Becchi Pier Paolo, Lolli Veronica, Zhang Leilei, Pavanello Francesco, Caligiani Augusta, Lucini Luigi
Department for Sustainable Food Process, Università Cattolica del Sacro Cuore, Via Emilia Parmense 84, 29122 Piacenza, Italy.
Department of Food and Drug, University of Parma, Parco Area delle Scienze 27/A, 43124 Parma, Italy.
Food Chem X. 2024 Jul 2;23:101607. doi: 10.1016/j.fochx.2024.101607. eCollection 2024 Oct 30.
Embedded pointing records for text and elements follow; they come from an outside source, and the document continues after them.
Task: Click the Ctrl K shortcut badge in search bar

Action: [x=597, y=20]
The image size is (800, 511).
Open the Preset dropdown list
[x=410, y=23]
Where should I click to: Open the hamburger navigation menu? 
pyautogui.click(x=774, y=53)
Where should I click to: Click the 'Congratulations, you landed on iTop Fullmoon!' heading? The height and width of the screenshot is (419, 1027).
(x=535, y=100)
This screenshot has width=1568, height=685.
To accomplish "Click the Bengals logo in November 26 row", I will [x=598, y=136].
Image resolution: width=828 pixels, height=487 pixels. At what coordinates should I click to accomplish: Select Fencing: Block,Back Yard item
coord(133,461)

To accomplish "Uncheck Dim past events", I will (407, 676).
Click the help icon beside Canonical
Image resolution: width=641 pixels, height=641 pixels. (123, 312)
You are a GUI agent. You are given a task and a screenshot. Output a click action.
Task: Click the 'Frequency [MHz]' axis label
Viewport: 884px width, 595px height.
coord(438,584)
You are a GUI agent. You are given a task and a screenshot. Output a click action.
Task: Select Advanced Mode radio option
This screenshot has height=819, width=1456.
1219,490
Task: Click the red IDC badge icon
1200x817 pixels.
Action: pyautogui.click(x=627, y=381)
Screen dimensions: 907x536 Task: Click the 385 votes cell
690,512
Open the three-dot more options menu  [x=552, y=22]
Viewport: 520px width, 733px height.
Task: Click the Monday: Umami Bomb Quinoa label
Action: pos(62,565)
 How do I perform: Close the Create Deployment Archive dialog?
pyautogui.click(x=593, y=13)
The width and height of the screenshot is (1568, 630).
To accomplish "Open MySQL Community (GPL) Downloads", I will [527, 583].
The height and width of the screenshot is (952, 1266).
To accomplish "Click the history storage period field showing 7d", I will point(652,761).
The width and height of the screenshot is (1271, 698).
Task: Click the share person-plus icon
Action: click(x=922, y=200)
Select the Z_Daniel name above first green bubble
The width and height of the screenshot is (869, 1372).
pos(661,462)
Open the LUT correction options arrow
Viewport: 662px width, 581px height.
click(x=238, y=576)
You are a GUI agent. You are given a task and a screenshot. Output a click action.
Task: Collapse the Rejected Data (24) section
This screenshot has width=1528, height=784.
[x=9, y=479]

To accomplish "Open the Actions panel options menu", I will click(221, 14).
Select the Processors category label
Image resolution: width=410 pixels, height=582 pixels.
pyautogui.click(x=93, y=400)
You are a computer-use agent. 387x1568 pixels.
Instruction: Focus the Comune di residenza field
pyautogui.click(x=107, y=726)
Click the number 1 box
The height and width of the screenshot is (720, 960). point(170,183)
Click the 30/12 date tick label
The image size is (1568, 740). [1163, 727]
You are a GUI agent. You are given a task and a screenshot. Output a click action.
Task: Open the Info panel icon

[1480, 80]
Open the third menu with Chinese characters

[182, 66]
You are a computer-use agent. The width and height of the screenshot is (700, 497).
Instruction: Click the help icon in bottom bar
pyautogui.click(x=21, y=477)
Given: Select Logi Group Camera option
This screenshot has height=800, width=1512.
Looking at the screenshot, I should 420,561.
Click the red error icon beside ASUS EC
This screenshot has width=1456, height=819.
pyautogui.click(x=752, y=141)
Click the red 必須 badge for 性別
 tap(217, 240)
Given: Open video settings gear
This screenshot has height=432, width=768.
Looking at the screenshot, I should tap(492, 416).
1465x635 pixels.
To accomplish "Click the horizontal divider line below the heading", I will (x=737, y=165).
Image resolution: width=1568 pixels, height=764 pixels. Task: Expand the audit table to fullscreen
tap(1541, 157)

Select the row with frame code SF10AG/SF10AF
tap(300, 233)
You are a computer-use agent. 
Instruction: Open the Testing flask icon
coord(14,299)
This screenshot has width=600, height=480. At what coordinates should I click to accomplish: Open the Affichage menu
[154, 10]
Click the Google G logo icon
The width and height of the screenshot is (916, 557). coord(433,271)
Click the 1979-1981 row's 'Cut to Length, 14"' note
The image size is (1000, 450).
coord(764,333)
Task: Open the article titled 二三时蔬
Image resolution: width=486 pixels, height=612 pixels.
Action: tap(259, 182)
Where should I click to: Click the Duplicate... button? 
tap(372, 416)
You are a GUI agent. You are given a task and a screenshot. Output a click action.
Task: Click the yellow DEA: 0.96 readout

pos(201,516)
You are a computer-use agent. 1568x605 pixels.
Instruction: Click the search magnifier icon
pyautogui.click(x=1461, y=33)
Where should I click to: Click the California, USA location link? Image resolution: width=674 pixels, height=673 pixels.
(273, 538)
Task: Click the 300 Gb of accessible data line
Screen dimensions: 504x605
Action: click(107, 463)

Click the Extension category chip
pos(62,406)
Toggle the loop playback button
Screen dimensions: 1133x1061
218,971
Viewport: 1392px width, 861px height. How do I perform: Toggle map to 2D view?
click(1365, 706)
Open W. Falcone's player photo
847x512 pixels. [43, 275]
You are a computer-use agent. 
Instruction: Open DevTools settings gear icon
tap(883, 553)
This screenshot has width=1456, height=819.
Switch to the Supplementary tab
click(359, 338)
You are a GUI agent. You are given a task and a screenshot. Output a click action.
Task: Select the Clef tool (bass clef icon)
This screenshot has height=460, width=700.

Two untargeted metabolomics approaches (LC-HRMS and H NMR) were combined to classify Amarone wines based on grape withering time and yeast strain. The study employed a multi-omics data integration approach, combining unsupervised data exploration (MCIA) and supervised statistical analysis (sPLS-DA). The results revealed that the multi-omics pseudo-eigenvalue space highlighted a limited correlation between the datasets (RV-score = 16.4%), suggesting the complementarity of the assays. Furthermore, the sPLS-DA models correctly classified wine samples according to both withering time and yeast strains, providing a much broader characterization of wine metabolome with respect to what was obtained from the individual techniques. Significant variations were notably observed in the accumulation of amino acids, monosaccharides, and polyphenolic compounds throughout the withering process, with a lower error rate in sample classification (7.52%). In conclusion, this strategy demonstrated a high capability to integrate large omics datasets and identify key metabolites able to discriminate wine samples based on their characteristics.
结合两种非靶向代谢组学方法(液相色谱-高分辨质谱法和核磁共振氢谱法),根据葡萄风干时间和酵母菌株对阿玛罗尼葡萄酒进行分类。该研究采用了多组学数据整合方法,结合了无监督数据探索(多元对应分析)和有监督统计分析(稀疏偏最小二乘判别分析)。结果表明,多组学伪特征值空间突出了数据集之间有限的相关性(RV分数=16.4%),表明这些分析方法具有互补性。此外,稀疏偏最小二乘判别分析模型根据风干时间和酵母菌株正确地对葡萄酒样品进行了分类,相对于从单个技术获得的结果,对葡萄酒代谢组提供了更广泛的表征。在整个风干过程中,显著观察到氨基酸、单糖和多酚类化合物积累的显著变化,样品分类的错误率较低(7.52%)。总之,该策略展示了整合大型组学数据集和识别能够根据葡萄酒样品特征区分它们的关键代谢物的强大能力。